Current foundational work is much broader, not concentrating on specific algorithms for specific applications, yet building on what we have learned from the early algorithm development efforts. The current effort is referred to as the compositional approach to vision. Compositionality refers to the hierarchical structure of conceptual units by which entities at one level are grouped into larger structures at higher levels.
We propose to develop a general framework for machine vision based upon the idea of composition. In this framework, more-or-less local entities are recursively composed, subject to syntactic restrictions, to form objects and object groupings. The restricted composition rules amount to an explicit formulation of contextual constraints.
One approach to evaluating groupings is with description length, wherein both the raw data (e.g. the pixels) and the part-whole relationships (the hierarchy) are described in a binary code. Through entropy, information theory relates description length to probability, whereby higher probabilities are assigned shorter codes. Therefore, minimum description length (MDL) recognition is Bayesian inference under a prior distribution that favors succinct descriptions.

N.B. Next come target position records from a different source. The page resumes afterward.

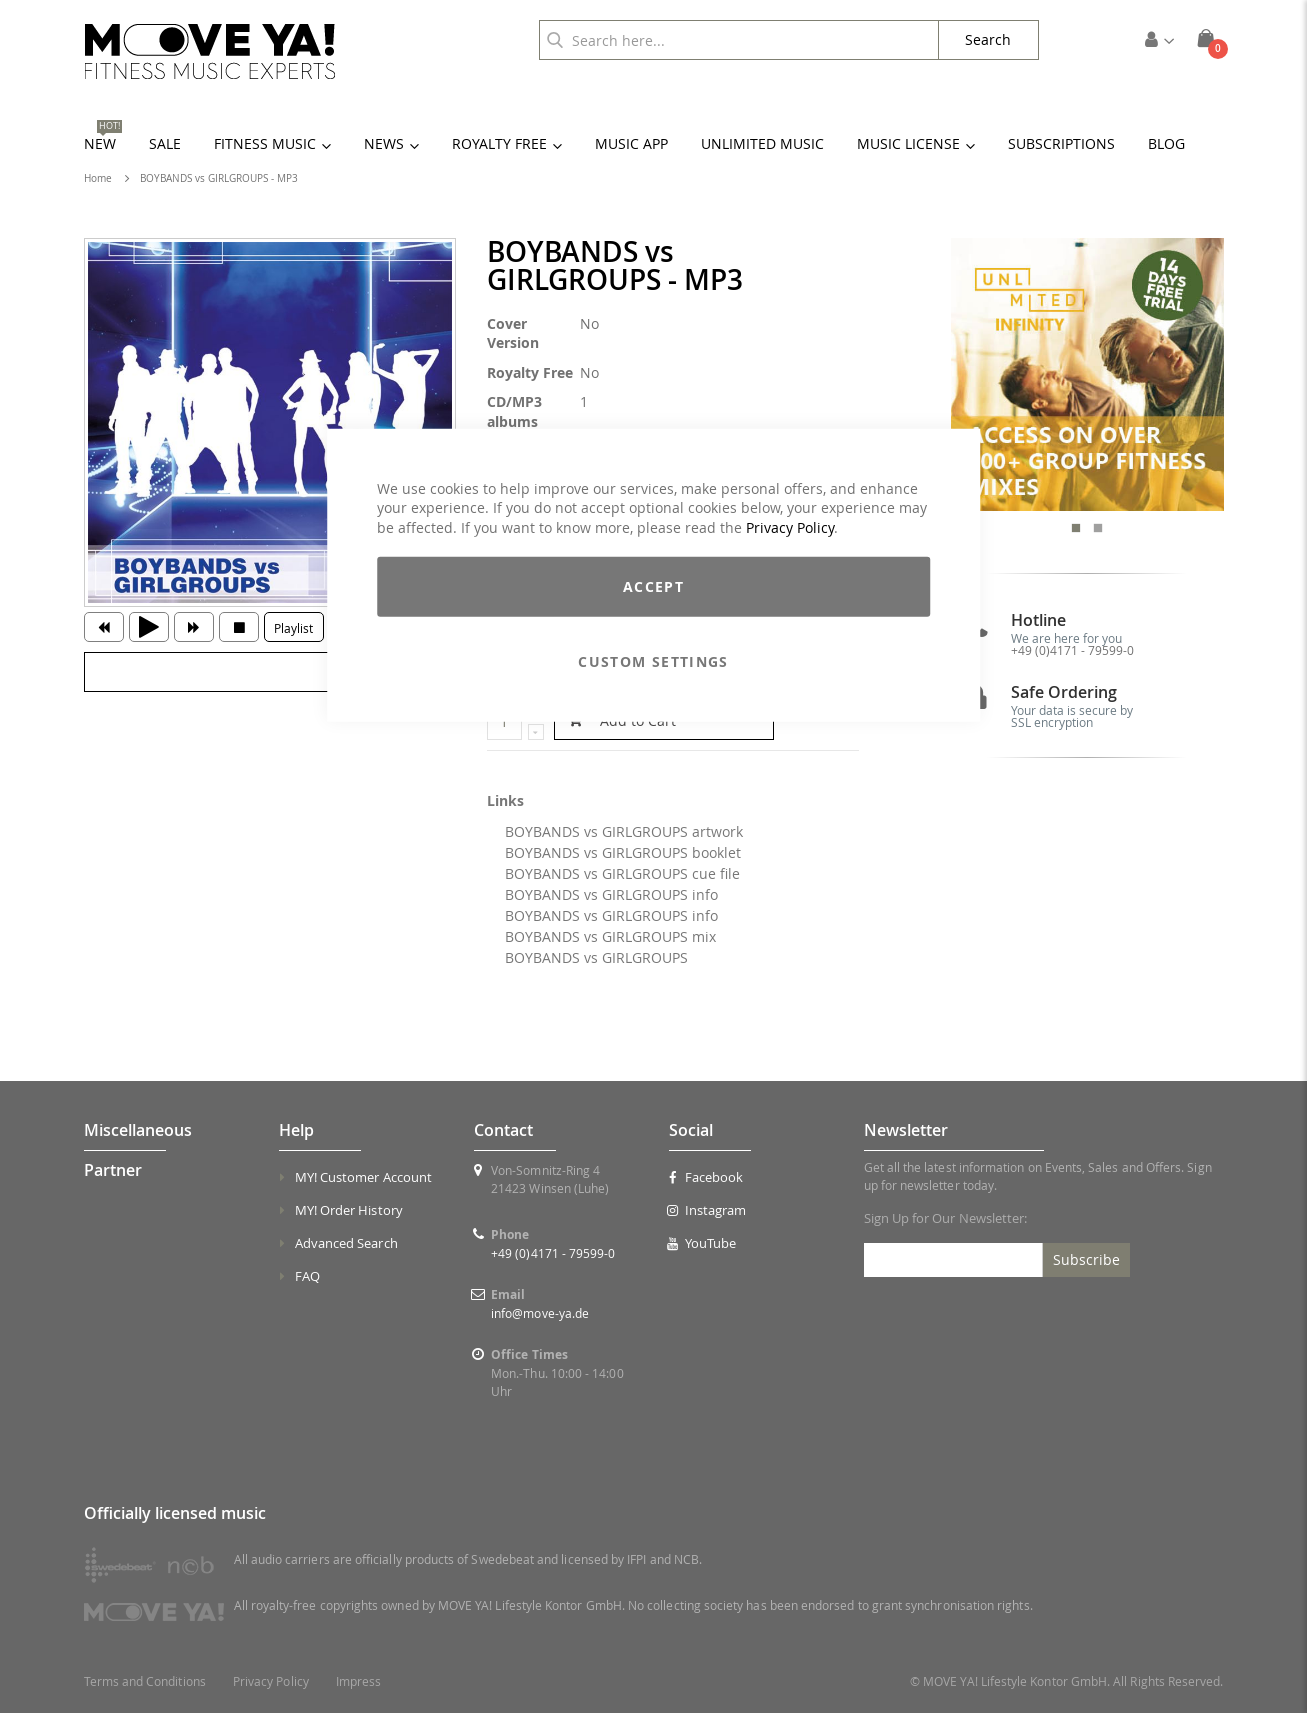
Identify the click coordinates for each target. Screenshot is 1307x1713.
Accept (653, 586)
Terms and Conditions (145, 1681)
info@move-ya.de (540, 1313)
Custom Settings (653, 661)
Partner (113, 1170)
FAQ (307, 1276)
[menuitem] (1166, 143)
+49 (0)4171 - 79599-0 (1072, 650)
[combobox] (739, 40)
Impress (358, 1681)
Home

Oftentimes the MDL formulation offers a compelling evaluation of groupings that is much less evident in the more traditional probabilistic/Bayesian viewpoint.
The actual recognition engine generates multiple compositional structures, corresponding to multiple scene interpretations, which are later resolved by appealing to the minimum-description-length (maximum aposteriori probability) principle. The essence of the approach is that ambiguities are propagated "upwards" while the detection of higher order structures is propagated "downwards" until a best interpretation emerges. For instance, in object recognition the correct grouping of pixels into an object may be hard to identify bottom-up. But once a suitable object model is found, it strongly supports all the lower level groupings of edges, curves, etc. needed to delineate its shape. Run to its conclusion, the output is a hierarchical interpretation of all of the pixels and pixel groupings in a scene.
Composition rules can be formulated at multiple scales, and this leads
to compositional descriptions at multiple resolutions. Coarse descriptions
are computationally easier, since they require fewer groupings. Finer
descriptions are more accurate and actually require shorter descriptions,
since the raw data is better accommodated. Recognition is then a
process of building an ever more detailed compositional description, and
can be stopped and queried at any stage during the construction.